### [Exercise]
Print only the lines running from the line with "Task: Select the Resource radio button" to the final line below, both included, exactly as written and without the pictures.
******
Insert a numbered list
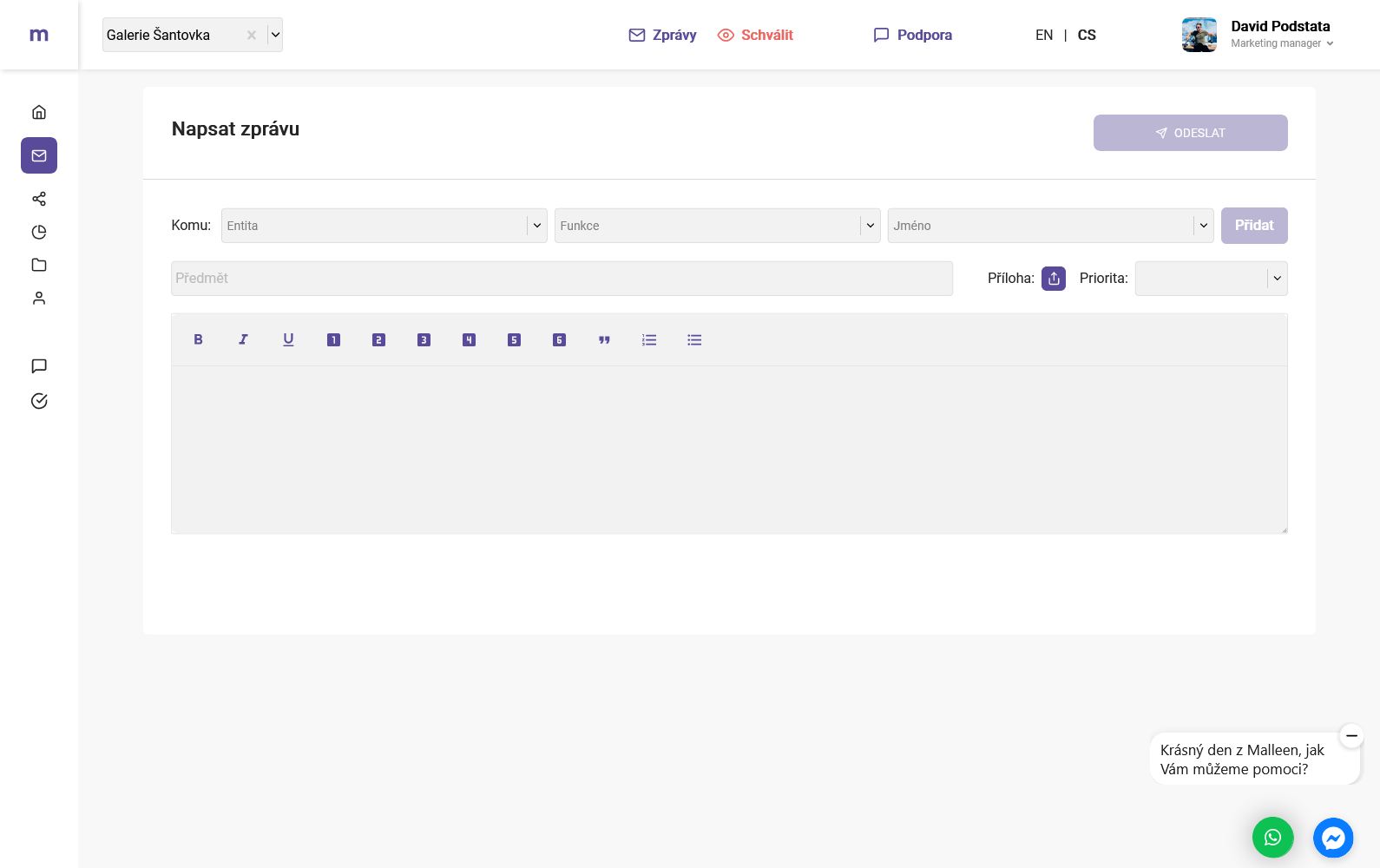Viewport: 1380px width, 868px height. tap(649, 340)
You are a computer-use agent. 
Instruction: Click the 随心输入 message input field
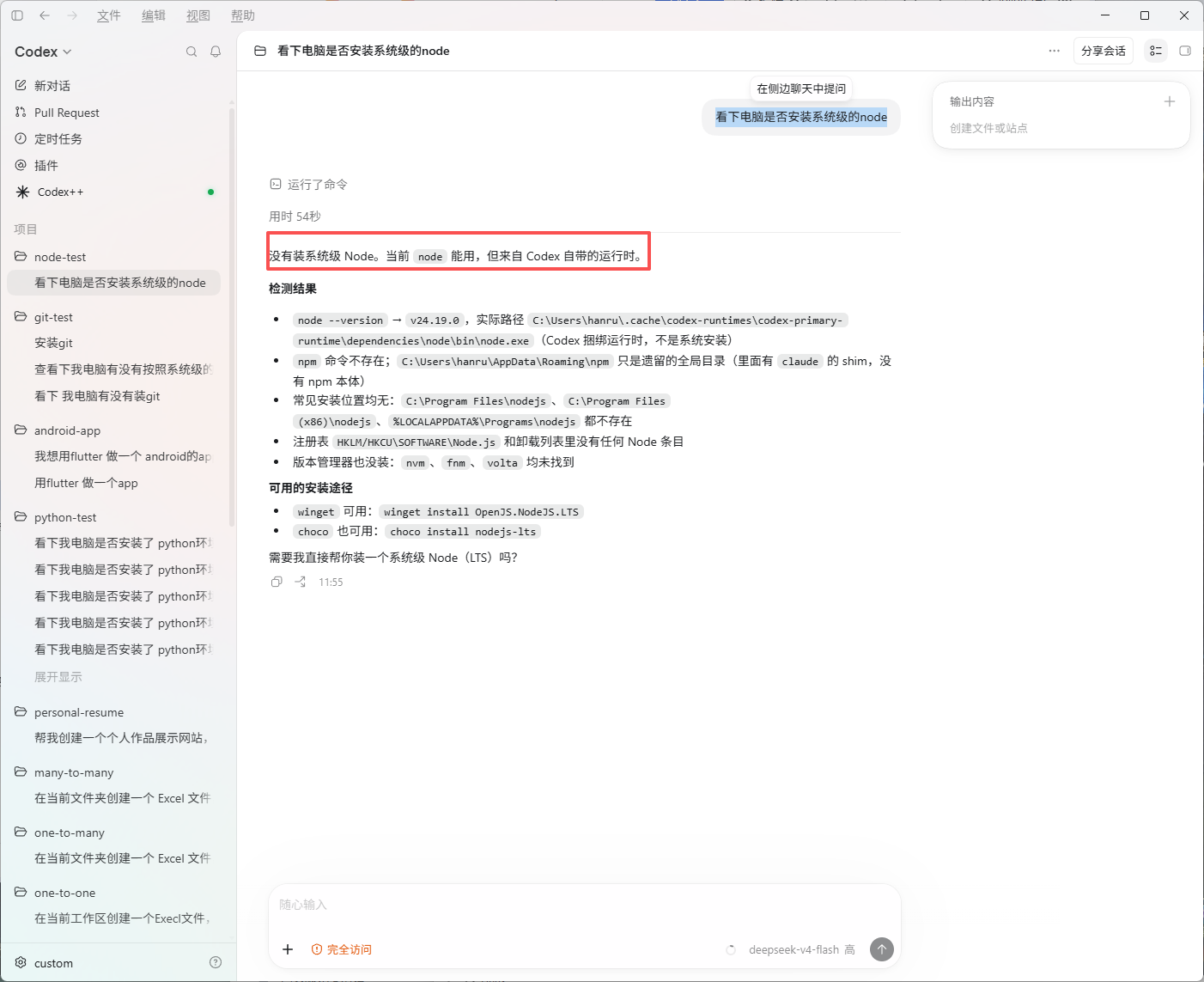pos(584,905)
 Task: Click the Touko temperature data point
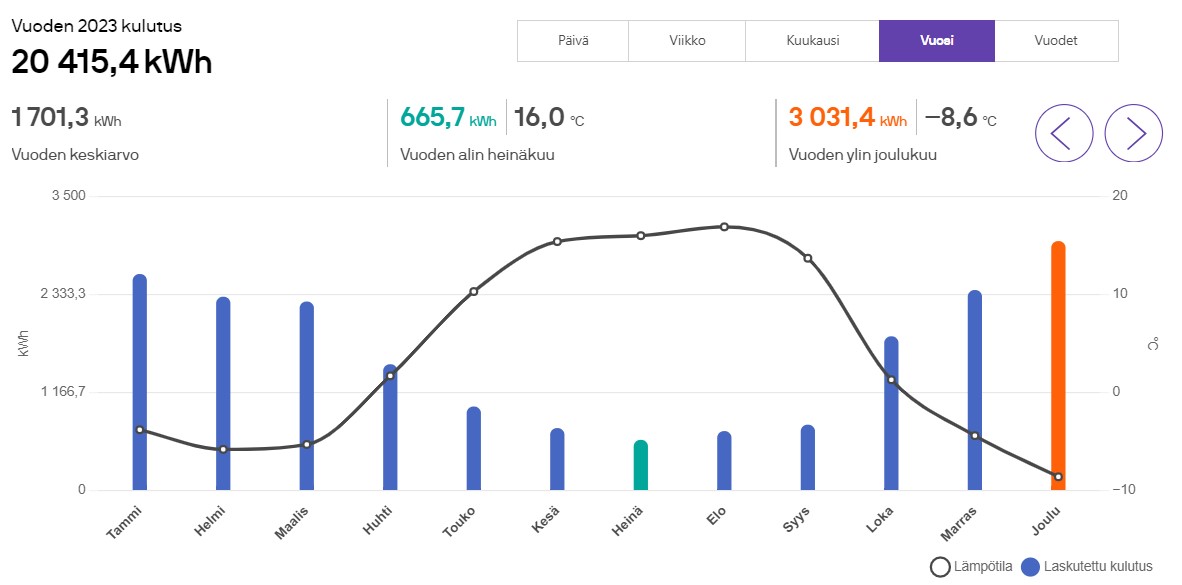(x=474, y=291)
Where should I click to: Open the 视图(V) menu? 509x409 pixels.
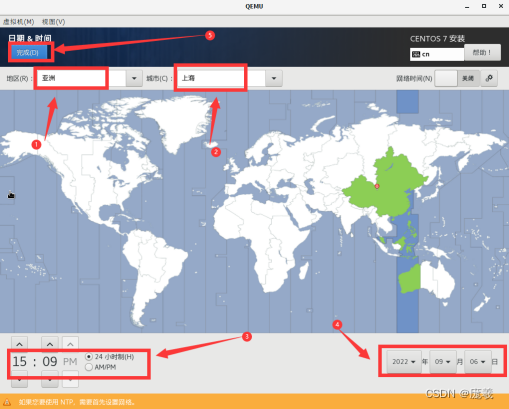pos(53,22)
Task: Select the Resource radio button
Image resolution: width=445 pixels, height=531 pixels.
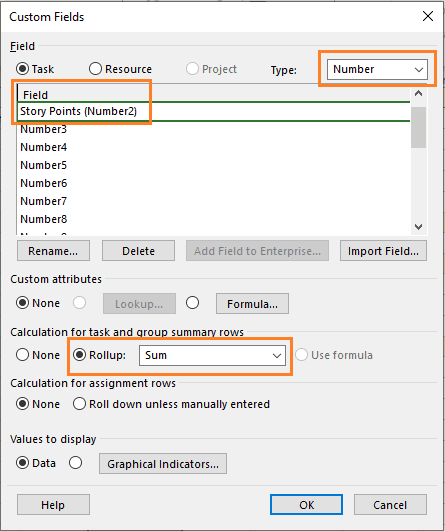Action: pyautogui.click(x=95, y=69)
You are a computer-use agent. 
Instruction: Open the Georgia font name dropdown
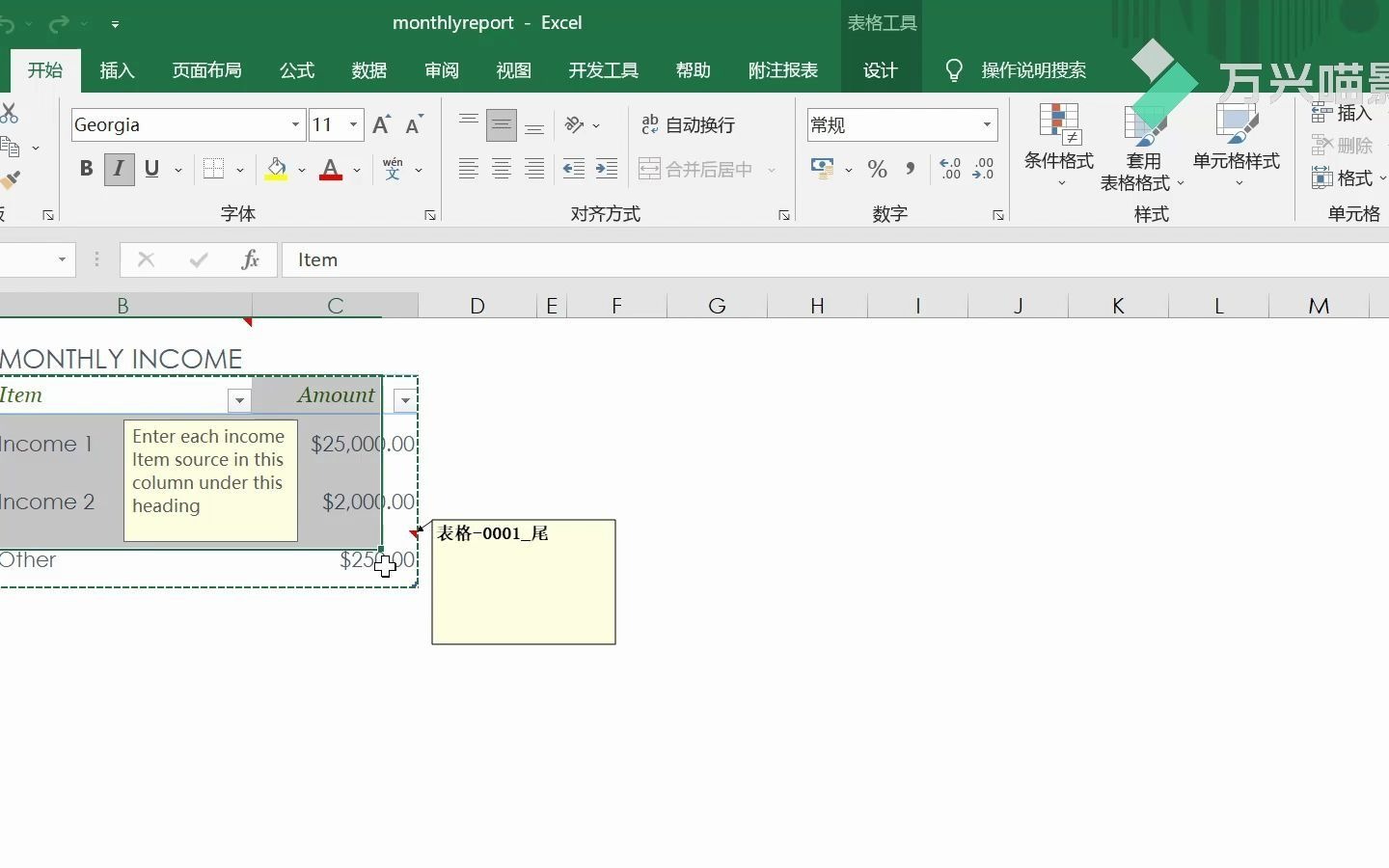(295, 125)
******
### [Solution]
Task: Select the Resource radio button
Image resolution: width=445 pixels, height=531 pixels.
Action: pyautogui.click(x=95, y=69)
You are a computer-use agent. 
Instruction: Open the Georgia font name dropdown
(295, 125)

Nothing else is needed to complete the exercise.